How is Alzheimer’s Disease Different from Dementia?


A common question we get, both in the clinical and research settings, is, “What is the difference between dementia and Alzheimer’s disease?” The terms and language around these disorders are confusing. 

Dementia is a clinical diagnosis. It means that someone is having cognitive difficulties, in at least two domains of thinking, that are bad enough to cause the person to have trouble successfully doing the things they need to do in their daily life. “Domains” of cognition include memory, visuospatial ability, executive functions, and language abilities. Cognitive or “neuropsychological” testing is often used to assess performance in different cognitive domains. Trouble successfully doing daily activities can manifest as trouble paying bills, forgetting appointments, remembering to take medications, and getting lost. Since dementia is a clinical diagnosis, it is based on the clinical presentation of the patient, often supplemented by information from a loved one and cognitive testing. 

The diagnosis of dementia is in contrast with the diagnosis of “Mild Cognitive Impairment” in which someone has cognitive symptoms, often in just one domain, which do not significantly impair daily functioning. All patients with dementia pass through a phase of Mild Cognitive Impairment prior to developing dementia, but the converse is not necessarily true: while many do, some patients with Mild Cognitive Impairment do not progress to dementia.

When someone has dementia, the next logical question is, “What illness is causing the dementia”? Alzheimer’s disease is a diagnosis of what we believe is going on in the brain to cause the cognitive difficulties we observe clinically. The definitive diagnosis of Alzheimer’s disease can only be made after death through a neuropathological examination of the brain. Alzheimer’s disease is defined by the presence of a certain amount of amyloid plaques and tau tangles in the brain on neuropathological examination. 

Alzheimer’s disease is the most common cause of dementia, but it is not the only cause. Other causes of dementia include Lewy Body Disease, Frontotemporal dementia, and Vascular Dementia. While Alzheimer’s disease usually presents with memory symptoms, some of these other causes of dementia can present with symptoms primarily in other cognitive domains. We have also learned that atypical cases of Alzheimer’s disease can present with symptoms in domains other than memory, such as language.

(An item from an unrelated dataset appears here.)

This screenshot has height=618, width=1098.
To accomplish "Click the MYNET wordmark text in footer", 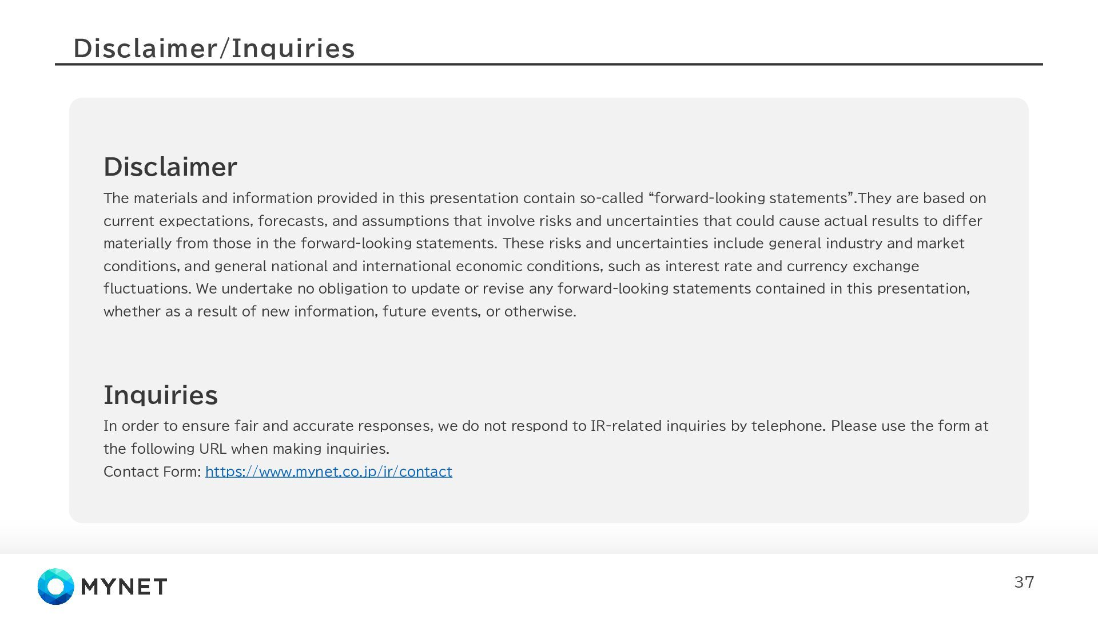I will coord(124,587).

We often utilize biological measures, including brain MRI and PET scans, to help us diagnose Alzheimer’s disease in living patients. Since dementia is a clinical diagnosis and Alzheimer’s disease is the diagnosis of a brain illness, dissociations between these diagnoses can occur. For example, because the brain changes of Alzheimer’s disease start before clinical symptoms manifest, there may be a situation in which elevated amyloid plaques and tau tangles are detected in a person who is cognitively normal.  This person would have the biological changes of Alzheimer’s disease, but without dementia at that time. Although this person would be at high risk for developing dementia later.